Document excerpt Start Marker

Flowchart of the analysis.

Maturation rate per oocyte (MR, the number of oocyte in MII/the number of oocytes retrieved), fertilization rate per oocyte (FR, the number of zygote with 2 pronuclei/the number of oocytes retrieved) and transferrable embryos rate per oocyte (TER, the number of transferrable embryos/the number of oocytes retrieved) were calculated to measure the quality and developmental potential of oocytes retrieved in unstimulated natural cycles.

Clinical pregnancy was defined as the ultrasound visualization of at least one gestational sac on 30 days after ET. Live birth was defined as the delivery of at least one newborn, irrespective of the gestation (Song et al., 2020). Clinical outcomes of embryo transfer cycles were measured by clinical pregnancy rate per cycle (CPR, the number of cycles achieving clinical pregnancy/the number of embryo transfer cycles), cumulative clinical pregnancy rate (CCPR, the number of patients achieving clinical pregnancy/the number of patients undergoing at least one embryo transfer cycle), live birth rate per cycle (LBR, the number of cycles achieving live birth/the number of embryo transfer cycles), cumulative live birth rate (CLBR, the number of patients achieving live birth/the number of patients undergoing at least one embryo transfer cycle).

Document excerpt End Marker

### Work instruction
Answer these questions using the document excerpt on oocyte and embryo transfer outcomes, one answer per line:
1. How is the fertilization rate per oocyte calculated?
2. When is the ultrasound done to define clinical pregnancy?
3. What denominator is used for the cumulative live birth rate?

Excerpted records Start Marker

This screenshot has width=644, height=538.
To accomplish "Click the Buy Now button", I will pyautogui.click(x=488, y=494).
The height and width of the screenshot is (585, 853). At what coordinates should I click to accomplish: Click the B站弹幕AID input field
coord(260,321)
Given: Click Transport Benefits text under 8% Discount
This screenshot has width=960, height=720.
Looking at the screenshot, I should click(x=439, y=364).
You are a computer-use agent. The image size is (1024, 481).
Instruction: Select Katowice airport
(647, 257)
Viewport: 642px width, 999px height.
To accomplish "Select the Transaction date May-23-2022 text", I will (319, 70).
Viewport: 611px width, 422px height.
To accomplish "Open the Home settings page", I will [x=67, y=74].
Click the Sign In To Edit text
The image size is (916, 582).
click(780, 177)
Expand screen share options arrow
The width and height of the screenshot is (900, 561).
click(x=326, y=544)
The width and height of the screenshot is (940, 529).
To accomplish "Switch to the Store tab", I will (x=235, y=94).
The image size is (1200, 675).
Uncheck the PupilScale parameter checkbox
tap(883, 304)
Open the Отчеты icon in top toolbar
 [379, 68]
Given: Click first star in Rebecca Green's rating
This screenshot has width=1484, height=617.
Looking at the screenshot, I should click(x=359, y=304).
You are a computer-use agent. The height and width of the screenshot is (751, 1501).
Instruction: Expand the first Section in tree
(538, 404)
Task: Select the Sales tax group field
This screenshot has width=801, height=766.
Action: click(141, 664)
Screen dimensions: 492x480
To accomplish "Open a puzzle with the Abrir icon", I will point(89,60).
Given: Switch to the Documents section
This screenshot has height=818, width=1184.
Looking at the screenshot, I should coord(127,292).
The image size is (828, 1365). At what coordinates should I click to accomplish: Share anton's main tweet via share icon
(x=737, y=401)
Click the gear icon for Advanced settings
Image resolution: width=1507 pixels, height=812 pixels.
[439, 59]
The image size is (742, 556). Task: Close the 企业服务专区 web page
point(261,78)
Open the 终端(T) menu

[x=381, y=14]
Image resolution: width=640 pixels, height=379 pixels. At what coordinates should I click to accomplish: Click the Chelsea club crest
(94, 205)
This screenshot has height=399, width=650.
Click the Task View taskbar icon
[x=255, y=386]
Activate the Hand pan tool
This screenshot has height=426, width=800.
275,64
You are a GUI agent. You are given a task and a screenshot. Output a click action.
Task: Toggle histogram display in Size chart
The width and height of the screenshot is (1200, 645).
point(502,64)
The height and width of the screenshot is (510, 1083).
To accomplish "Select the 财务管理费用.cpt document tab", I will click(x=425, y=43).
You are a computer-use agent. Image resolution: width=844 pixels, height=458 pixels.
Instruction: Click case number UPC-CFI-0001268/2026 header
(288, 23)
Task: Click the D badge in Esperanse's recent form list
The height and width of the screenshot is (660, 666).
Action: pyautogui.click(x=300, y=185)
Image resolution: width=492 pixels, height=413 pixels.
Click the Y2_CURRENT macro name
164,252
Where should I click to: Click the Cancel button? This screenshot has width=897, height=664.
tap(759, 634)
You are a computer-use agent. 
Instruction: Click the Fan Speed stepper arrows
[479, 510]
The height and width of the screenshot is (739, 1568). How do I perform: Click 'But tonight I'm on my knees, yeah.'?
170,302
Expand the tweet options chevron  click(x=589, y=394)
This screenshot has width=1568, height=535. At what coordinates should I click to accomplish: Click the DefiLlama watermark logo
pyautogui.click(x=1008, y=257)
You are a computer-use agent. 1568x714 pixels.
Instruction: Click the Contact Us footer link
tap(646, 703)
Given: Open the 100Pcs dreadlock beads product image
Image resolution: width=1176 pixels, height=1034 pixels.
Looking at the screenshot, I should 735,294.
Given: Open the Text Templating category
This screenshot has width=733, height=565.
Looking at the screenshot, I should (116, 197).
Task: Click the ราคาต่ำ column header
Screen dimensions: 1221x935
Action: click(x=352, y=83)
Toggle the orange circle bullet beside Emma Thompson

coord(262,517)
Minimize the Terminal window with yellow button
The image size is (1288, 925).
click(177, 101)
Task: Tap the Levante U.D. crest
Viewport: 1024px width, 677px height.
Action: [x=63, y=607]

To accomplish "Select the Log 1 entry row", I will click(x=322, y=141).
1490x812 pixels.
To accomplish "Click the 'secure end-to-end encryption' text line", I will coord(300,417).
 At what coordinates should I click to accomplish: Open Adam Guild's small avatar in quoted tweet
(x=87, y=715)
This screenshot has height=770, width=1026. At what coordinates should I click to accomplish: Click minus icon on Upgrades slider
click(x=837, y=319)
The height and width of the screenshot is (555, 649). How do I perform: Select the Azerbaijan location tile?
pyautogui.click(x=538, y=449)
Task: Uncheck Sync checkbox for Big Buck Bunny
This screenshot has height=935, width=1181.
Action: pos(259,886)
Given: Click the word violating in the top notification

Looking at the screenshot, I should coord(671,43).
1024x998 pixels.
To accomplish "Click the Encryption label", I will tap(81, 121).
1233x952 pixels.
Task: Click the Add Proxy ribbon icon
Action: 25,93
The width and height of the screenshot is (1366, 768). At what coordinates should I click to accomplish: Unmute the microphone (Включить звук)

Excerpted records End Marker

### Written answer
1. The number of zygotes with 2 pronuclei divided by the number of oocytes retrieved.
2. 30 days after embryo transfer.
3. The number of patients undergoing at least one embryo transfer cycle.